Une variante pour calmer sa colère

Nos émotions nous entraînent parfois trop loin et nous sommes prêts à exploser. Nous le savons bien, exprimer ce que nous ressentons est nécessaire pour notre stabilité, mais exploser de colère ne sert à rien… Voici une autre posture bénéfique pour la détente musculaire et nerveuse.
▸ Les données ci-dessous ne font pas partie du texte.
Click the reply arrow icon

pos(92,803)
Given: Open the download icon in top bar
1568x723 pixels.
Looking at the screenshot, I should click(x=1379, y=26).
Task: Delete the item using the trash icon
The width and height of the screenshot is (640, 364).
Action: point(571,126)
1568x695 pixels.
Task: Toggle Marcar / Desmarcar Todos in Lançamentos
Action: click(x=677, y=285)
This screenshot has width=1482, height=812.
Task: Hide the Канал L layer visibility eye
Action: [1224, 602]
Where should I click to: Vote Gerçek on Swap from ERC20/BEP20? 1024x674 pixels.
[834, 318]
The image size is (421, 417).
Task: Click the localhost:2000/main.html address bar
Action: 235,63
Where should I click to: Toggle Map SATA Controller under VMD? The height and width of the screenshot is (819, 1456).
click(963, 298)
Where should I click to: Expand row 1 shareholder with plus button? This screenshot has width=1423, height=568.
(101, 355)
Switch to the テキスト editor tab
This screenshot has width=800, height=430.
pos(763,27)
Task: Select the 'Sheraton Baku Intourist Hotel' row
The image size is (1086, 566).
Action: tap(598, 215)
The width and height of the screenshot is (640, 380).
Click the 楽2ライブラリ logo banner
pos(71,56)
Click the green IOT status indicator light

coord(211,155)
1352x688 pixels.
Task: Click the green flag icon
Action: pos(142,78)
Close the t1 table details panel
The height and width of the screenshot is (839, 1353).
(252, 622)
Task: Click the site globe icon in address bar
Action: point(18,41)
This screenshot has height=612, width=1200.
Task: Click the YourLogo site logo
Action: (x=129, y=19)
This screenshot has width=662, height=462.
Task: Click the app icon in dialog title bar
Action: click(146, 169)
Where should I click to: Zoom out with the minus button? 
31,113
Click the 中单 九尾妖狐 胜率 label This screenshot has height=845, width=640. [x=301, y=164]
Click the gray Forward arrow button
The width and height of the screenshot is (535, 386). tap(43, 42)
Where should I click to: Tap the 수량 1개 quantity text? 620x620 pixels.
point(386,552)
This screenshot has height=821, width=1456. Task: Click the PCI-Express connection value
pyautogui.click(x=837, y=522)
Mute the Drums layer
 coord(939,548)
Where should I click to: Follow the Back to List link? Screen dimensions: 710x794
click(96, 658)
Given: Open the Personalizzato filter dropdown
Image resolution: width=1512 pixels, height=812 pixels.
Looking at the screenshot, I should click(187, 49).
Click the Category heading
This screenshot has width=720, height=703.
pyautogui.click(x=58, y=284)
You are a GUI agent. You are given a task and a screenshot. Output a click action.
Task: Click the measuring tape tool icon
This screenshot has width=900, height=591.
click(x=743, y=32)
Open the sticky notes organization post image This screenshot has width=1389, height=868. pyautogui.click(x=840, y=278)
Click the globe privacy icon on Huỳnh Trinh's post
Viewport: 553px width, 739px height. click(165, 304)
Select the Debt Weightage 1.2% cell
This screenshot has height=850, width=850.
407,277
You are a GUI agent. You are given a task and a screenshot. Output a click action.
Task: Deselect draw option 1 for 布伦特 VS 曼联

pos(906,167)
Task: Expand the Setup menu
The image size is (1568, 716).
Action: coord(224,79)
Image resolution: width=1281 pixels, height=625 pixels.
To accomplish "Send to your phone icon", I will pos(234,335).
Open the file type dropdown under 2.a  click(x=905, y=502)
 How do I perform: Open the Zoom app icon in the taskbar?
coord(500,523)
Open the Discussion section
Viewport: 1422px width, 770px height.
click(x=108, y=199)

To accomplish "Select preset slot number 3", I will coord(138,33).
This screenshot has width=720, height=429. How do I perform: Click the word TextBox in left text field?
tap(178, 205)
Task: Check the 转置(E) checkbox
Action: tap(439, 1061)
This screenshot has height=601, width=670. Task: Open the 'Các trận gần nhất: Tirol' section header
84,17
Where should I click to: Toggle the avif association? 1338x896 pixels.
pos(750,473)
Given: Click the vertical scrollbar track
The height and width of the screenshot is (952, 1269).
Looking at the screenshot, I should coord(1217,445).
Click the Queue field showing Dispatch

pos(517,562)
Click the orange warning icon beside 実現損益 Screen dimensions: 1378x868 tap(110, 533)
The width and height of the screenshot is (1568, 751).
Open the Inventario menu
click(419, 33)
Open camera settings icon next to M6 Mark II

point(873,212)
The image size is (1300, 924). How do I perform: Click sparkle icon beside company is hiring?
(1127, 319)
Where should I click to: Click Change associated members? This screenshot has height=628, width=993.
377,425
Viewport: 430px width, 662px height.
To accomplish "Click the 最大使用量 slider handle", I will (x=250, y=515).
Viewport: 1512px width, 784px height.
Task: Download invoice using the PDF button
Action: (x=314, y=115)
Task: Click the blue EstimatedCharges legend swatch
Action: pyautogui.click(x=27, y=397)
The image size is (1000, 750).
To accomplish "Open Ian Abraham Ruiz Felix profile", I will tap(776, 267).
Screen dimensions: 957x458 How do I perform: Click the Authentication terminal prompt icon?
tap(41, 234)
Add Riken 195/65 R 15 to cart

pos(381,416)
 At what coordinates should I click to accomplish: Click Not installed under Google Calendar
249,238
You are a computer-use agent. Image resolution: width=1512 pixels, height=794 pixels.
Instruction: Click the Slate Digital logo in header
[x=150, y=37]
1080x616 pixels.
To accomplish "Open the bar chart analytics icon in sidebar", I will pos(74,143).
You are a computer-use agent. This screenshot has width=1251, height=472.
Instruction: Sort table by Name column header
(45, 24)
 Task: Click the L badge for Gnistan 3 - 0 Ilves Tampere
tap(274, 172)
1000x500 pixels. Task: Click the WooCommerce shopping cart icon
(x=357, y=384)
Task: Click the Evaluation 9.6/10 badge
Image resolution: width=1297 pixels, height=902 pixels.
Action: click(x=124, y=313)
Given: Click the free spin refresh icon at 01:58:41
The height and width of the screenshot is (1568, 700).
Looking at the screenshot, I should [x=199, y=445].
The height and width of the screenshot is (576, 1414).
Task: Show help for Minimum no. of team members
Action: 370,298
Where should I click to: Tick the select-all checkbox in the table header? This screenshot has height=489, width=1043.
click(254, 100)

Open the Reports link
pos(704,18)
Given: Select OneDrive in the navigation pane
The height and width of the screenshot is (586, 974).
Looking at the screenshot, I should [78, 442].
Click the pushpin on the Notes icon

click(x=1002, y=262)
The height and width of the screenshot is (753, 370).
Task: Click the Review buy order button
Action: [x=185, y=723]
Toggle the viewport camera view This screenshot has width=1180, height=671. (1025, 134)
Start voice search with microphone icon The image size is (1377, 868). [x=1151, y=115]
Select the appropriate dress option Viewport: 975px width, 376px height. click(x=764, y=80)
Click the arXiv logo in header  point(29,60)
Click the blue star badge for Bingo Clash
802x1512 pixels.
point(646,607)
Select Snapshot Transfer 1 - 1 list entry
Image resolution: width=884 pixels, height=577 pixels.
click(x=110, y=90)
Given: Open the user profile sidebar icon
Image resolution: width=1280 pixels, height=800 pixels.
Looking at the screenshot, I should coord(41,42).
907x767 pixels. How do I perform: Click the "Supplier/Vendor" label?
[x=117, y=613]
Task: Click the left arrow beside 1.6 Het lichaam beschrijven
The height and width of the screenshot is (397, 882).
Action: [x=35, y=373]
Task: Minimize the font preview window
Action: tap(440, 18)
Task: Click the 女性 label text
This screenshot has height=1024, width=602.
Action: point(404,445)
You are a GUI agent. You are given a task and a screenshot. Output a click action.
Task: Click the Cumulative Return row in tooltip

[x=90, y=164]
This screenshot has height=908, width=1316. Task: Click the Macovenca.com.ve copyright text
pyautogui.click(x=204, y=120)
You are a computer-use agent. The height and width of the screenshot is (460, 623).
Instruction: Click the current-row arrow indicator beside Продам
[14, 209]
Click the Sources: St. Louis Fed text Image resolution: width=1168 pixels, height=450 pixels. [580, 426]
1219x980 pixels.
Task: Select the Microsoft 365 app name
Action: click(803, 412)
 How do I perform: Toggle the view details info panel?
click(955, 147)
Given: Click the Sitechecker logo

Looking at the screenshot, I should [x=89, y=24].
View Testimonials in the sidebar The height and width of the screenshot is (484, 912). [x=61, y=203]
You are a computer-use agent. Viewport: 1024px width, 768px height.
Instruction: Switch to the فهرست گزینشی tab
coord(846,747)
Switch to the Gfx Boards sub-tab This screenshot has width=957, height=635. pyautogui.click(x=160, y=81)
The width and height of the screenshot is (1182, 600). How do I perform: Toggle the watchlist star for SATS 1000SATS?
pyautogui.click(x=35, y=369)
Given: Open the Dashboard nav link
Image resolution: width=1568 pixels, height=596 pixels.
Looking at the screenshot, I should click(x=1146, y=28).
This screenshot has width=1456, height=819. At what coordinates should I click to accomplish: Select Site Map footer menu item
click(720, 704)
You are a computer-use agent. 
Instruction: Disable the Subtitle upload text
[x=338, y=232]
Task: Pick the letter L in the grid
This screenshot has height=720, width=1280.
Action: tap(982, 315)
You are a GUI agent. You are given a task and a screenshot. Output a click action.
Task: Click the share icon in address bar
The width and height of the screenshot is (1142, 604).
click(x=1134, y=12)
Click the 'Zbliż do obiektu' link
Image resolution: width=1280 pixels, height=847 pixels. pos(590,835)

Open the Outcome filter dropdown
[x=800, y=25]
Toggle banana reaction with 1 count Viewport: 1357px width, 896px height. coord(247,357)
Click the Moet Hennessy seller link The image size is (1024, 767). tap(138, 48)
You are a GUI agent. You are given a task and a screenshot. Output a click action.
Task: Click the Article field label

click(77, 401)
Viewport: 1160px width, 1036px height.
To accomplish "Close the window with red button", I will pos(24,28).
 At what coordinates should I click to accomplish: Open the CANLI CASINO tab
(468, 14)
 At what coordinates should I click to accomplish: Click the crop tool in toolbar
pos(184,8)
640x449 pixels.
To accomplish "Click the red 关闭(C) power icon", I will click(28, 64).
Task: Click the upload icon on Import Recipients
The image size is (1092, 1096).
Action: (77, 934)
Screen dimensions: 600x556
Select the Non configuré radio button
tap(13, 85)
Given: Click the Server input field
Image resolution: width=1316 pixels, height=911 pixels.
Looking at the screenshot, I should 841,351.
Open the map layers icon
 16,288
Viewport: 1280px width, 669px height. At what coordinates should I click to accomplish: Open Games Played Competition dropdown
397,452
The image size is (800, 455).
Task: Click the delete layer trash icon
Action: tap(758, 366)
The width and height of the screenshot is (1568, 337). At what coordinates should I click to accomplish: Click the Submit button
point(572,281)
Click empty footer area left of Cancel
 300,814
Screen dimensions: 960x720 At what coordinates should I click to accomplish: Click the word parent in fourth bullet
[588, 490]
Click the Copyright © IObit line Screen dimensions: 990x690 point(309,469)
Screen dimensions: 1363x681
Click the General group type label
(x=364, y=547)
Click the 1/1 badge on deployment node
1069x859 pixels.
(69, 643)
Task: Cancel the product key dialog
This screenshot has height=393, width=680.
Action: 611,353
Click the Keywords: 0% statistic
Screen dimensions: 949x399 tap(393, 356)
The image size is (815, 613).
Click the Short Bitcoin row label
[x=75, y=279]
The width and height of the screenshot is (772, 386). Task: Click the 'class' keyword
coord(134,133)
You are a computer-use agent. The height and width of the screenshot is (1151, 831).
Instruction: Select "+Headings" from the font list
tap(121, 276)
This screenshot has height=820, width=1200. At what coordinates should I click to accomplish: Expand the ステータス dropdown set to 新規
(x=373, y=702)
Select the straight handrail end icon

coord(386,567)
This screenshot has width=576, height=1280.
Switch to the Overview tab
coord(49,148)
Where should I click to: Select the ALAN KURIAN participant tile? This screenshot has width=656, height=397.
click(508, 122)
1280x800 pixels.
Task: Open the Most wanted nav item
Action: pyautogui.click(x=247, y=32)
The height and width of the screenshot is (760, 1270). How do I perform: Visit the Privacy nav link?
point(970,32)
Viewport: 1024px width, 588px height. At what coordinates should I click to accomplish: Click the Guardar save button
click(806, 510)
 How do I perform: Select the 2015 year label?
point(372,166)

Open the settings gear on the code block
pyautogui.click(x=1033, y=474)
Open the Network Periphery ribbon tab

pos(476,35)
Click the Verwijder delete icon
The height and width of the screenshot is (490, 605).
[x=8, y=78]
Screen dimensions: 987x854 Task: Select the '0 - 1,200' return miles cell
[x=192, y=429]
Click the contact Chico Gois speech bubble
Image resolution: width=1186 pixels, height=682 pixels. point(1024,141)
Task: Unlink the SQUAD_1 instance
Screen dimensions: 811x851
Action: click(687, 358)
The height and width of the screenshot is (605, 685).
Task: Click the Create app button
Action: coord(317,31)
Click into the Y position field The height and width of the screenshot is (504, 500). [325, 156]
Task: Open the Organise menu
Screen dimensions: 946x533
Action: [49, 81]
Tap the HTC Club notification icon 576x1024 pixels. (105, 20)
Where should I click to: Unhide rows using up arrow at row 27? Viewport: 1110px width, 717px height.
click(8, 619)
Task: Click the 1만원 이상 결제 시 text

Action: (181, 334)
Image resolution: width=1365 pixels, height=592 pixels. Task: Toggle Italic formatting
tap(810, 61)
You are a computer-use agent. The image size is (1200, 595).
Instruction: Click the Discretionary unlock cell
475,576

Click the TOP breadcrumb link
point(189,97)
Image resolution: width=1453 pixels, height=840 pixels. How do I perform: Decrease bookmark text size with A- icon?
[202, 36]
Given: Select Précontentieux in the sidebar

  • Allongez-vous sur le dos, les jambes étendues et parallèles, les membres supérieurs allongés vers le bas.
  • Sur une inspiration, décollez la tête, les épaules, tendez les membres supérieurs, de façon qu'ils soient parallèles au plancher, les mains au niveau des genoux sans contracter les épaules et le cou.
  • Jambes décollées du sol, vous êtes en appui sur les fessiers.
  • Puis mettez votre corps en tension complète des membres inférieurs à la tête : faites des grimaces, poings serrés, jambes tendues, membres inférieurs en flexion et orteils contractés, en veillant à ce que votre poids repose toujours sur les fesses.
  • Expirez par la bouche d'un coup, en vous laissant retomber sur le plancher.
  • À répéter entre 3 et 5 fois.

En conclusion :

  • Avant d’effectuer la posture du Bateau, commencez assis en utilisant la posture du Bâton Dandãsana, idéale pour mieux se concentrer.
  • Stabilisée sur les fesses, la posture du Bateau prend forme, ressemblant à une barque. Ce positionnement resserre la région musculaire de l'abdomen, engage les jambes et les membres supérieurs, et renforce les vertèbres.
  • Pour sortir de la posture, fléchissez les jambes lentement, ramenez les membres inférieurs au plancher avec un contrôle total du mouvement. Ensuite, asseyez-vous confortablement pour ressentir les effets de la posture du Bateau.
  • Chez soi ou en studio, la pratique du Bateau aide l’adulte à créer un lien entre l’organisme et l'esprit. Sa pratique régulière est une manière puissante de maintenir et d'améliorer la santé.